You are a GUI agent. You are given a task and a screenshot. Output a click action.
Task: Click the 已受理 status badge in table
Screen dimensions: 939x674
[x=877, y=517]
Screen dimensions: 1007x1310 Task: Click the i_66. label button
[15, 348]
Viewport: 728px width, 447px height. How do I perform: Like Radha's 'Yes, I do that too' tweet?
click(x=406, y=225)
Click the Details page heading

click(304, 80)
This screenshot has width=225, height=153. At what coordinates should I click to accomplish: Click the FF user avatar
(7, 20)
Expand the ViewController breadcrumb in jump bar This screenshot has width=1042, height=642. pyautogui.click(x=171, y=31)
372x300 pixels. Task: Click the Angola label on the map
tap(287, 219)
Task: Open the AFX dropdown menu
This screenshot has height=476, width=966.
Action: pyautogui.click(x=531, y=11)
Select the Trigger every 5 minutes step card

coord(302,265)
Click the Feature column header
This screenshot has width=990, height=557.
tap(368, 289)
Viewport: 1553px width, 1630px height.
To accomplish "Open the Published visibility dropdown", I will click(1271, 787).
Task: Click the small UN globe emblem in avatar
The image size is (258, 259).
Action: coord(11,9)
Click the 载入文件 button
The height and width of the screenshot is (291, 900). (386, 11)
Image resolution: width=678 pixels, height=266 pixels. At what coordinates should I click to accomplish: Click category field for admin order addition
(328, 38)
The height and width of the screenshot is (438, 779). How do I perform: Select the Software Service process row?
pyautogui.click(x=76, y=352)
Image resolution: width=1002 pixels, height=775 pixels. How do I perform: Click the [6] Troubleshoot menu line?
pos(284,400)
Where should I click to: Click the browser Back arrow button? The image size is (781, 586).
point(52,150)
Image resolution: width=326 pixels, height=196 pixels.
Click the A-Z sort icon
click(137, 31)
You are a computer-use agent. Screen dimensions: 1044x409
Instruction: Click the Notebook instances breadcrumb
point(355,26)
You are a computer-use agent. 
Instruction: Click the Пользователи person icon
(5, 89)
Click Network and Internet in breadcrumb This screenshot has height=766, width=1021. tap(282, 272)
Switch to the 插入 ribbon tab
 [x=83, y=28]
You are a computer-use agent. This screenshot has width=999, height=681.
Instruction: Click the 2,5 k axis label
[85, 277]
:::
▸ EXERCISE
Quote the entries above word for word.

▸ FINAL ANSWER
You are a GUI agent. You are given a task and a screenshot. Output a click action.
Task: Click the 已受理 status badge in table
Screen dimensions: 939x674
[x=877, y=517]
Screen dimensions: 1007x1310 Task: Click the i_66. label button
[15, 348]
Viewport: 728px width, 447px height. How do I perform: Like Radha's 'Yes, I do that too' tweet?
click(x=406, y=225)
Click the Details page heading

click(304, 80)
This screenshot has width=225, height=153. At what coordinates should I click to accomplish: Click the FF user avatar
(7, 20)
Expand the ViewController breadcrumb in jump bar This screenshot has width=1042, height=642. pyautogui.click(x=171, y=31)
372x300 pixels. Task: Click the Angola label on the map
tap(287, 219)
Task: Open the AFX dropdown menu
This screenshot has height=476, width=966.
Action: pyautogui.click(x=531, y=11)
Select the Trigger every 5 minutes step card

coord(302,265)
Click the Feature column header
This screenshot has width=990, height=557.
tap(368, 289)
Viewport: 1553px width, 1630px height.
To accomplish "Open the Published visibility dropdown", I will click(1271, 787).
Task: Click the small UN globe emblem in avatar
The image size is (258, 259).
Action: coord(11,9)
Click the 载入文件 button
The height and width of the screenshot is (291, 900). (386, 11)
Image resolution: width=678 pixels, height=266 pixels. At what coordinates should I click to accomplish: Click category field for admin order addition
(328, 38)
The height and width of the screenshot is (438, 779). How do I perform: Select the Software Service process row?
pyautogui.click(x=76, y=352)
Image resolution: width=1002 pixels, height=775 pixels. How do I perform: Click the [6] Troubleshoot menu line?
pos(284,400)
Where should I click to: Click the browser Back arrow button? The image size is (781, 586).
point(52,150)
Image resolution: width=326 pixels, height=196 pixels.
Click the A-Z sort icon
click(137, 31)
You are a computer-use agent. Screen dimensions: 1044x409
Instruction: Click the Notebook instances breadcrumb
point(355,26)
You are a computer-use agent. 
Instruction: Click the Пользователи person icon
(5, 89)
Click Network and Internet in breadcrumb This screenshot has height=766, width=1021. tap(282, 272)
Switch to the 插入 ribbon tab
 [x=83, y=28]
You are a computer-use agent. This screenshot has width=999, height=681.
Instruction: Click the 2,5 k axis label
[85, 277]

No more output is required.